I serve as social media coordinator for our small town’s annual fall Chillifest. It’s a blast to see so many people come together and serve, volunteer, and enjoy the weekend. As the Chilli Capital of Illinois, our town welcomes many out-of-towners, some who come back to visit family and some who visit to compete in the chilli-cooking competition, since a win guarantees an invitation to the international competition.
I am often running around when the prizes are awarded, because there is a lot going on as each day wraps up. I know the results will be published on media outlets, and I can share it on our event page. But I was available at the end of the second day to livestream the awards. I had a great vantage point, and I settled in. The awards take a while, since multiple awards are given for each of the four categories, but I made it through the entire awards without losing connection or experiencing distractions.
I clicked to finish then share the video.

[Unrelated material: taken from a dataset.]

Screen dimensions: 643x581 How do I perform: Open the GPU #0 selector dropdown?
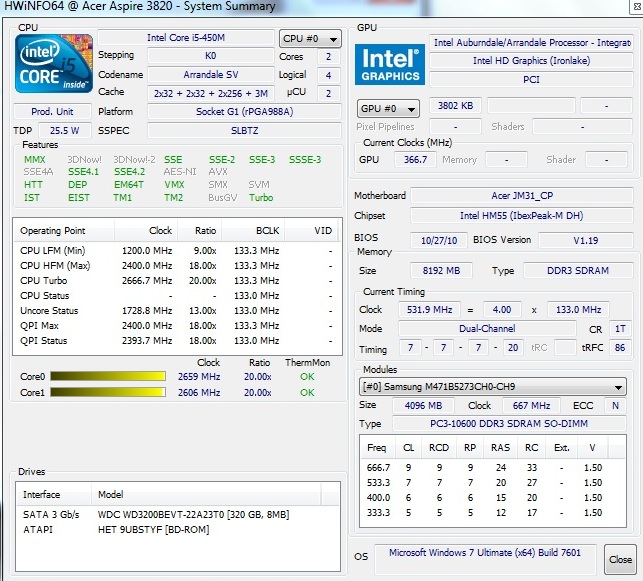pyautogui.click(x=388, y=107)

Otherwise, only those who watched it live could enjoy it. By finishing and sharing, many others who connect through our page could experience the excitement of the cooks who had worked so hard, not to mention find out if their favorites had won, since we also give people’s choice awards for each category.
But people who follow our page didn’t see the video. Because I clicked on the wrong page before clicking “go live.” I didn’t realize it until I shared the video. I manage several social media pages, so it’s a fairly easy mistake to make. There’s no way to move a livestreamed video from one page to another. I simply had to remove it.
Sometimes we’re on the wrong page. We confuse or cross the line between our responsibilities. Not just with social media, but with our stories, reactions, advice, relationships, and more. We’re going to confuse our roles and responsibilities at times. It’s going to happen, but what’s the outcome?
In my case, I was a bit disappointed, but posting a livestream to the wrong audience didn’t cause any embarrassing problems. It might have seemed like an odd fit for the unintended audience, but it wasn’t offensive or unsettling. Just confusing.
It was a good reminder that we need to be able to post the same thing anywhere. Not that we will or should, because it might not be the best fit, but what if we did so in error? Beyond social media, when the roles and responsibilities in our lives get confused or blurred, is it a simple mistake that doesn’t cause anything other than a pause and an “oops,” or does the damage run a bit deeper? Have we unnecessarily offended or shocked someone? How much repair do we need to do, and are we willing to admit it and do the work?
Not a single one of us is perfect. It’s not possible. But every one of us can be authentic. And that requires us to diligently pursue honesty and vulnerability. The more authentic we are in all areas of our lives, the less we have to remember the stories we’ve told and rules we follow with various people. The less we have to filter what is approved and what isn’t. Authenticity gives us a freedom that always includes respect for ourselves and others. A goal of anything less cheapens the possibility of who God created us to become.